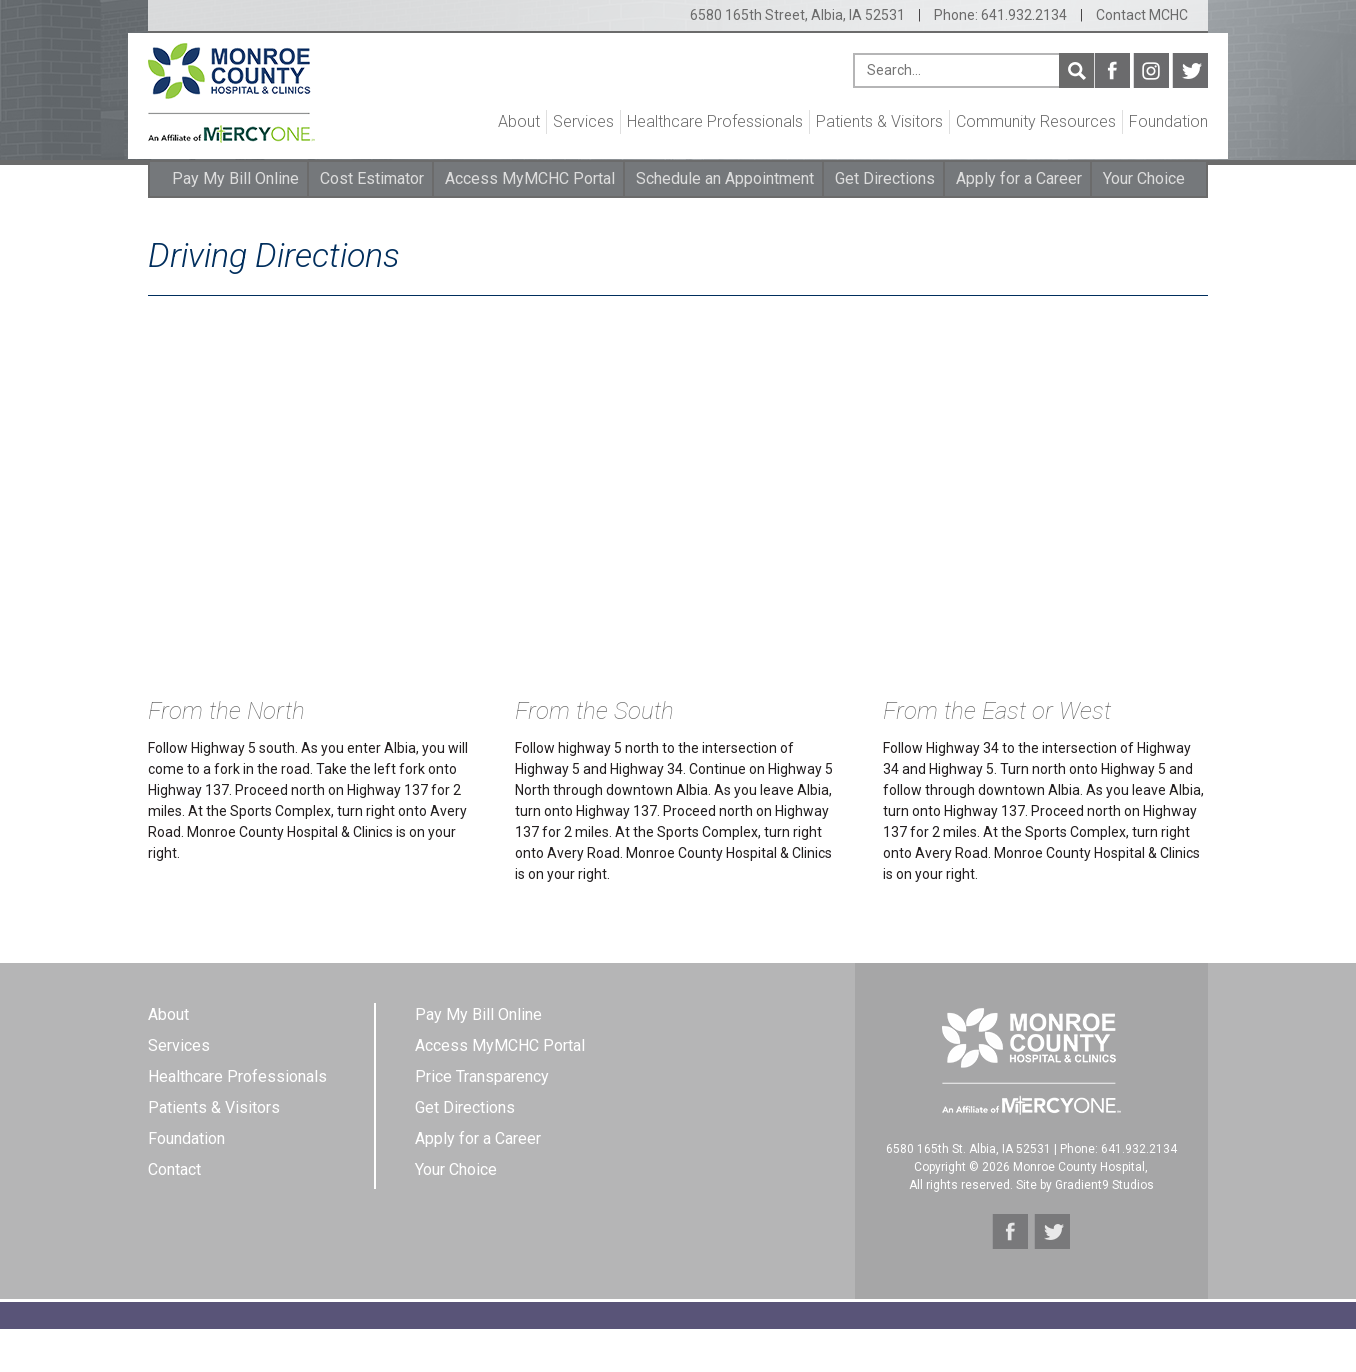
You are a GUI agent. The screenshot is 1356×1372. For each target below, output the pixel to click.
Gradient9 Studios (1104, 1185)
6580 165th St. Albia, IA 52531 (968, 1149)
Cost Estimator (372, 178)
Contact (174, 1169)
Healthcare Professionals (715, 121)
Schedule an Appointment (725, 178)
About (519, 121)
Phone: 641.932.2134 (1000, 15)
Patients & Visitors (879, 121)
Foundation (1168, 121)
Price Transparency (482, 1076)
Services (583, 121)
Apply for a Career (1019, 178)
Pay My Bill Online (235, 178)
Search (1076, 70)
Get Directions (885, 178)
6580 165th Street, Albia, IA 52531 (797, 15)
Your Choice (1144, 178)
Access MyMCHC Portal (530, 178)
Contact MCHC (1142, 15)
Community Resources (1036, 121)
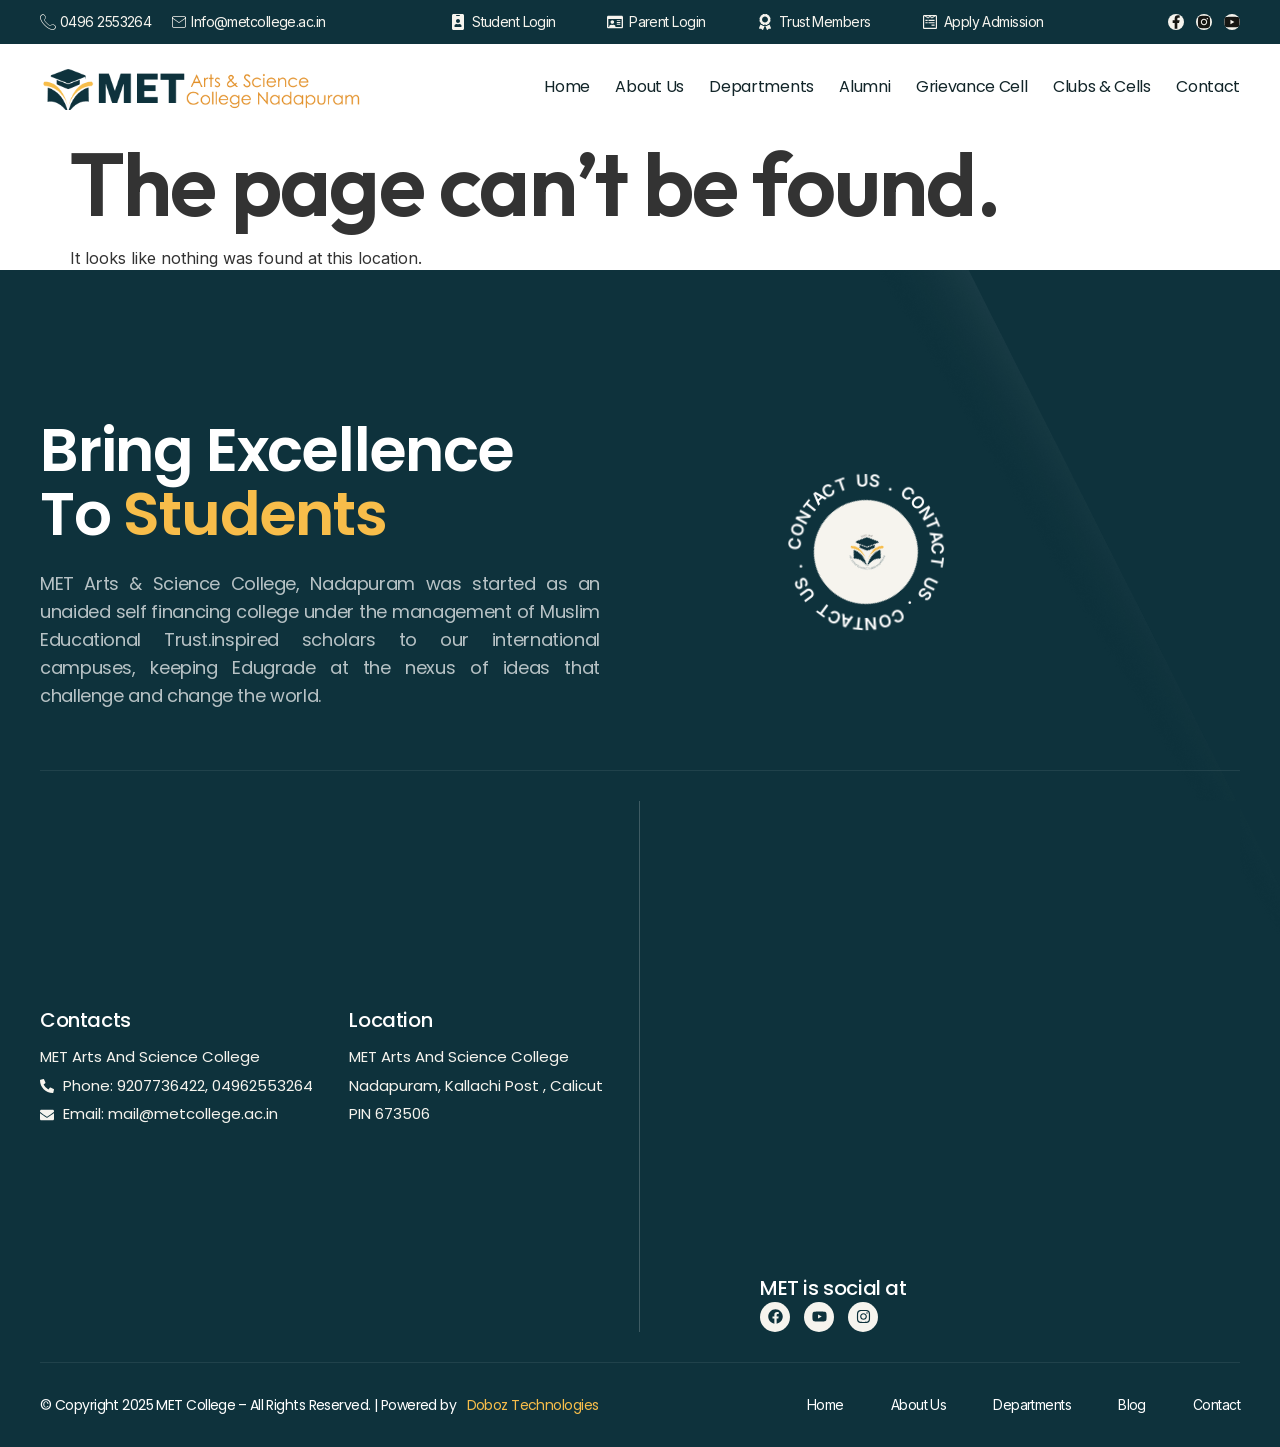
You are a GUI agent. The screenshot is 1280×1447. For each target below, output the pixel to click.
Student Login (514, 21)
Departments (735, 86)
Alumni (845, 86)
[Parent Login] (615, 22)
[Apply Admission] (930, 22)
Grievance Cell (959, 86)
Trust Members (825, 21)
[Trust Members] (765, 22)
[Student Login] (458, 22)
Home (528, 86)
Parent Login (667, 21)
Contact (1208, 86)
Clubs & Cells (1095, 86)
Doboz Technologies (533, 1405)
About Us (617, 86)
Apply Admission (994, 21)
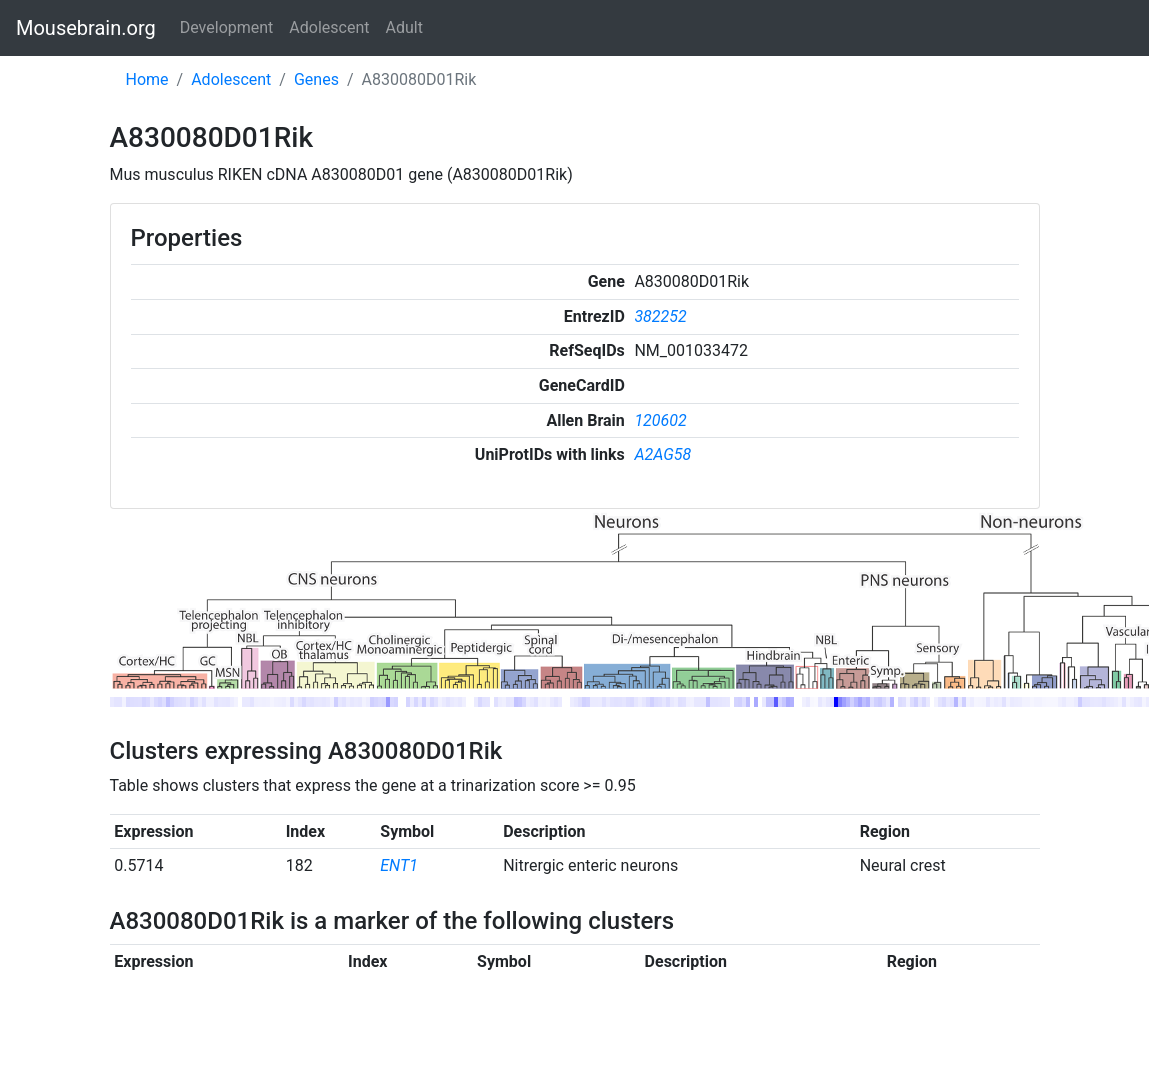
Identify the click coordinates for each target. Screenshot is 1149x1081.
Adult (404, 27)
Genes (316, 79)
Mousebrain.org (86, 28)
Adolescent (329, 27)
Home (147, 79)
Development (227, 27)
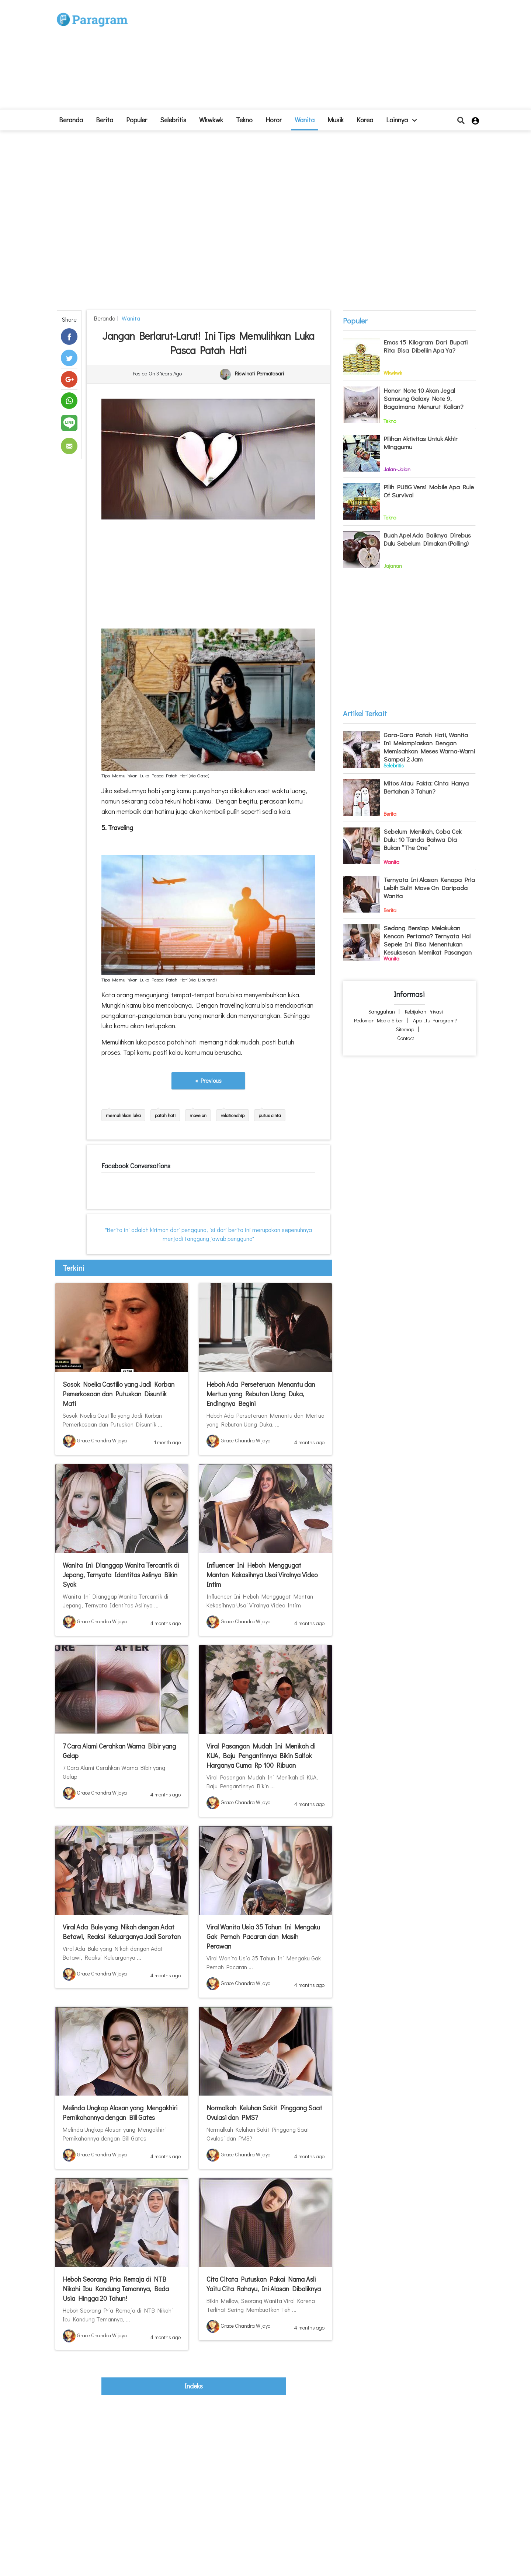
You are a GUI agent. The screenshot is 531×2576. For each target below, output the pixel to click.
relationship (232, 1115)
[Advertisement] (319, 57)
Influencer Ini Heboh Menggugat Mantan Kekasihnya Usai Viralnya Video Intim (262, 1575)
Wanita (305, 119)
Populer (136, 119)
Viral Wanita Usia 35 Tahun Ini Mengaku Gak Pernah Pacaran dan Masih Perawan (263, 1936)
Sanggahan (381, 1011)
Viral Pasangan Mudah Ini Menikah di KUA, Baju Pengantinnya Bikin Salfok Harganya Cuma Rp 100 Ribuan (260, 1756)
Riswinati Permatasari (259, 373)
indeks (193, 2385)
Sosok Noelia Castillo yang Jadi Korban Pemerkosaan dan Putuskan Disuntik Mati (118, 1394)
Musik (335, 119)
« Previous (208, 1080)
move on (198, 1115)
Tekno (244, 119)
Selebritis (173, 119)
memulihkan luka (123, 1115)
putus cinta (269, 1115)
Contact (405, 1038)
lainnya (401, 119)
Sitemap (405, 1029)
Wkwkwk (211, 119)
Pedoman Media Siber (378, 1020)
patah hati (165, 1115)
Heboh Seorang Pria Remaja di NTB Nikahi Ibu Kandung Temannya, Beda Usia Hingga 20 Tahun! (116, 2289)
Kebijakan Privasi (424, 1011)
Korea (365, 119)
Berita (104, 119)
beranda (71, 119)
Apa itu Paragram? (435, 1020)
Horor (274, 119)
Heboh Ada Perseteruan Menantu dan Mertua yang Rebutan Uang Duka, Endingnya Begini (260, 1394)
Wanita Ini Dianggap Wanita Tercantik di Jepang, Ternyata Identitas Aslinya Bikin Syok (121, 1575)
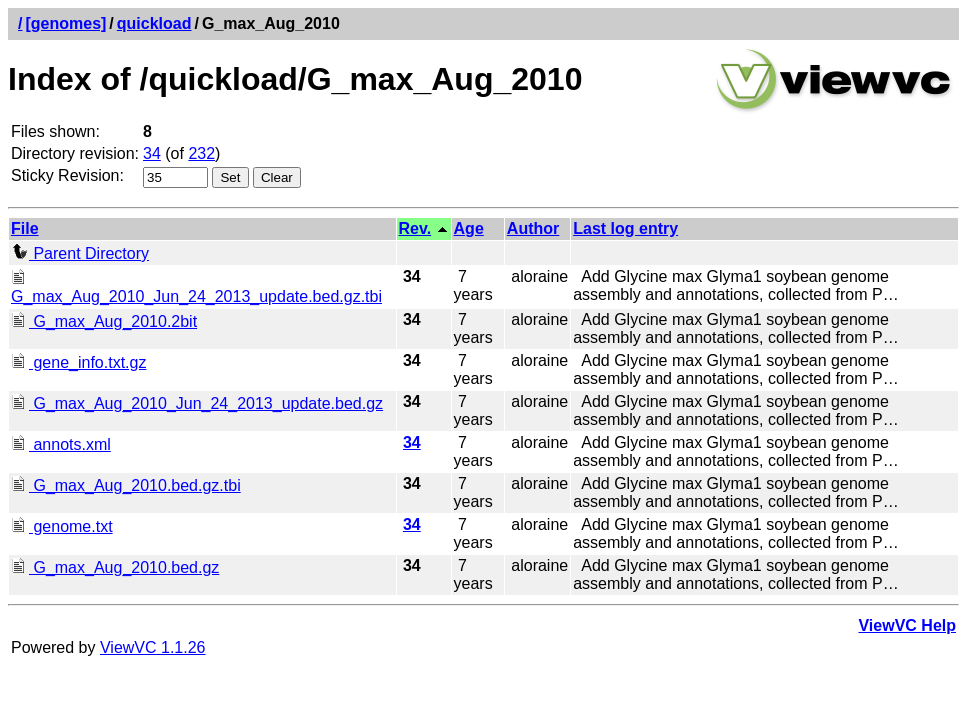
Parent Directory (80, 253)
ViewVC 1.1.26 (153, 647)
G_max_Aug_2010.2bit (104, 321)
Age (469, 228)
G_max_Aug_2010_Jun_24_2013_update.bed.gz (197, 403)
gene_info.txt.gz (78, 362)
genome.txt (62, 526)
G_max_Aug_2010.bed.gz (115, 567)
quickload (154, 23)
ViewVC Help (907, 625)
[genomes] (65, 23)
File (25, 228)
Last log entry (625, 228)
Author (533, 228)
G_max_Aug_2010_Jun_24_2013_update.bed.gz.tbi (196, 287)
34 (152, 153)
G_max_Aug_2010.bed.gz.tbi (126, 485)
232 (201, 153)
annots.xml (61, 444)
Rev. (415, 228)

################

--- Goal of the exercise ---
Would you copy, exactly, each line from the start of the listing above through the line with "6580 165th Street, Albia, IA 52531 (797, 15)", both ends included, but none of the pictures?

--- Written response ---
You are a GUI agent. The screenshot is 1356×1372. For each target below, output the pixel to click.
Gradient9 Studios (1104, 1185)
6580 165th St. Albia, IA 52531 (968, 1149)
Cost Estimator (372, 178)
Contact (174, 1169)
Healthcare Professionals (715, 121)
Schedule an Appointment (725, 178)
About (519, 121)
Phone: 641.932.2134 (1000, 15)
Patients & Visitors (879, 121)
Foundation (1168, 121)
Price Transparency (482, 1076)
Services (583, 121)
Apply for a Career (1019, 178)
Pay My Bill Online (235, 178)
Search (1076, 70)
Get Directions (885, 178)
6580 165th Street, Albia, IA 52531 (797, 15)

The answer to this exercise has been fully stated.